This might not yet seem very evident in 2018, but I believe the Chroy Changvar peninsula is largely underestimated of its value. The location is strategically important and no island or peninsula of similar size and position in any other capital city of a fast-developing country has ever been so ignored.
Civilizations develop along rivers. Properties are expensive to buy and to rent wherever there is water nearby. For instance, London had its busiest and best developed areas between the Thames and Hyde and The Regent’s parks in Queen Victoria’s age:
(credit: Edward Weller, hand-drawn map of 1868)
Today, the highest valued properties are still along the Kensington Palace to Tower Bridge line, only ever closer to the river:
(image excerpted from one of my Chinese articles)
And in Asian cities, for instance Seoul:
The blue block had for hundreds of years been the capital center surrounding the Gyongpok Palace. However, the purple ones over took all other neighborhoods in price after the Han River Miracle economic take-off in recent decades, with the smaller purple one (Yeouido, the river island) being the seat for Korea’s national assembly and home to the most expensive office buildings.

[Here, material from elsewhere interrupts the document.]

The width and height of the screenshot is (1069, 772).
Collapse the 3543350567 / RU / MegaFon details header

Traffic has undone Chroy Changvar. Despite the present accessibility, I believe the peninsula is still the only location in Phnom Penh fit for luxurious home-living: one is granted the freedom in tuning into various modes: across the Japanese-Chinese bridges, there is vibrancy starting from Wat Phnom, stepping back, there is idyllic land, water and tranquility. Regretfully, very few respectable projects have been done thereon to match the peninsula’s worth yet.